For developers, the practical payoff is the connector list. OpenSharing, an evolution of Databricks’ existing Delta Sharing protocol, is currently a sandbox project under the Linux Foundation AI & Data Foundation and lives on GitHub. Generally available connectors already include Python, Apache Spark, Tableau, PowerBI, Snowflake, DuckDB, Clojure, Node.js, Java, Arcurate, Rust, Go, C++, and R. Google Spreadsheet, Excel, Airflow, and Lakehouse Sharing are expected to follow. If you’re a developer who has spent the last two years rebuilding the same model wrapper for every consuming environment, that breadth matters more than any benchmark. The cynical read: Databricks is making a long bet that being the standard-bearer for cross-platform AI asset sharing is worth more than locking customers in. The optimistic read: they might be right.
FAQ
Q: What is OpenSharing? A: OpenSharing is an open protocol unveiled by Databricks that lets enterprises share AI models, agent skills, dashboards, and unstructured data across platforms without copying or moving the underlying assets. It uses a zero-copy credential vending model so recipients can access assets directly from the provider’s cloud storage using temporary, scoped credentials. Currently a sandbox project under the Linux Foundation AI & Data Foundation.

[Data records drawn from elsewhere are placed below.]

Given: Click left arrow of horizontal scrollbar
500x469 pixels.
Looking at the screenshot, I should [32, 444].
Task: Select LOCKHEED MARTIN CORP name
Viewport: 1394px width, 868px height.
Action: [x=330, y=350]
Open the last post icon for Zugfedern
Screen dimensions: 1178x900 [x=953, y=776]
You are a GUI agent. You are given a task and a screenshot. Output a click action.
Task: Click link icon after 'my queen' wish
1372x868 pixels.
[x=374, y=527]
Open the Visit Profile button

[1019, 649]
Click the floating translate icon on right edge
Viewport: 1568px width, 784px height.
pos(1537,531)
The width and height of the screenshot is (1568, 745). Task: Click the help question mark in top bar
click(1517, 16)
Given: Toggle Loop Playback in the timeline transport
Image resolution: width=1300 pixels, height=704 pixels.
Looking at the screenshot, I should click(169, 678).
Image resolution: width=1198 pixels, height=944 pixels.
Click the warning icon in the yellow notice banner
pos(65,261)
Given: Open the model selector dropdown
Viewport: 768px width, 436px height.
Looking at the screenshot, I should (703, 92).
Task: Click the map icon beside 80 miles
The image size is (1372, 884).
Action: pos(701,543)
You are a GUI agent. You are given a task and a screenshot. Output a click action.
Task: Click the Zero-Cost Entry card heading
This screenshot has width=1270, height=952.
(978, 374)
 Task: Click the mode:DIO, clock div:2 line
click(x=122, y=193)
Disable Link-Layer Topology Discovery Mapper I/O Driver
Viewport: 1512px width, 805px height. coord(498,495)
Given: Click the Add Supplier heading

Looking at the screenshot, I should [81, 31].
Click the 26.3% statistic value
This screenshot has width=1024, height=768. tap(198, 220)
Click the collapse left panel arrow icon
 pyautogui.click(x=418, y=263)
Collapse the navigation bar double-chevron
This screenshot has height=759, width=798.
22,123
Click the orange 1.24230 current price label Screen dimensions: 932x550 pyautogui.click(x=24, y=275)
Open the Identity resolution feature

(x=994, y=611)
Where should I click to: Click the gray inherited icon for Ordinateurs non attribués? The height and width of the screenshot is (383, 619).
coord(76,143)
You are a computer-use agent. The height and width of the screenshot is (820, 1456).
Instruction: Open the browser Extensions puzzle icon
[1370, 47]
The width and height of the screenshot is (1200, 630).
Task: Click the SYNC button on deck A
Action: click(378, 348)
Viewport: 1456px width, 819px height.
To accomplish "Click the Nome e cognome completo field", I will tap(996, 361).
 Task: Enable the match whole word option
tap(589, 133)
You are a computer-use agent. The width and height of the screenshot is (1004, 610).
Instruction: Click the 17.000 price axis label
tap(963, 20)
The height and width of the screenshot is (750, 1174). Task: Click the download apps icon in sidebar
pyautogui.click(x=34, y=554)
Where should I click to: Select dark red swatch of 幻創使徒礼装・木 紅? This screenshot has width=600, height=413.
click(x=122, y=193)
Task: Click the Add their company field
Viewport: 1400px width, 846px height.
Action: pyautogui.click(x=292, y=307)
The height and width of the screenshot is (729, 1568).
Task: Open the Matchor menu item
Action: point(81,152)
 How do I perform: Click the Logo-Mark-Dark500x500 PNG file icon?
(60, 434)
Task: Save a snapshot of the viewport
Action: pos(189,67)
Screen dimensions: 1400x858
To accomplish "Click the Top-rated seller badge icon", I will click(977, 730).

Q: How is OpenSharing different from Snowflake’s Zero-Copy integrations? A: According to HyperFRAME Research’s Stephanie Walter, Snowflake’s approach allows data to be copied only when both the provider and receiver are on Snowflake. OpenSharing works across platforms and extends the sharing model beyond datasets into AI models, agent skills, dashboards, applications, and unstructured data.
Q: Which connectors does OpenSharing support today? A: Generally available connectors include Python, Apache Spark, Tableau, PowerBI, Snowflake, DuckDB, Clojure, Node.js, Java, Arcurate, Rust, Go, C++, and R. Databricks has signaled that Google Spreadsheet, Excel, Airflow, and Lakehouse Sharing connectors are on the roadmap.
Key Takeaways
- Treat integration tax as a budgeted line item, not invisible overhead — CIOs who can quantify it will be the first to justify protocol-level investments.
- Audit your AI assets the way you audit APIs: which models, skills, and dashboards are candidates for governed cross-platform sharing within the next two quarters?
- Vendors that ship AI assets behind proprietary wrappers will face renewed procurement pressure as enterprises start asking about open sharing protocols in RFPs.
- Expect agent skills to emerge as a distinct, monetizable asset class, separate from the underlying models that power them.
- Snowflake-only or Databricks-only sharing strategies will look increasingly fragile as Linux Foundation governance pulls cross-platform interoperability into the mainstream conversation.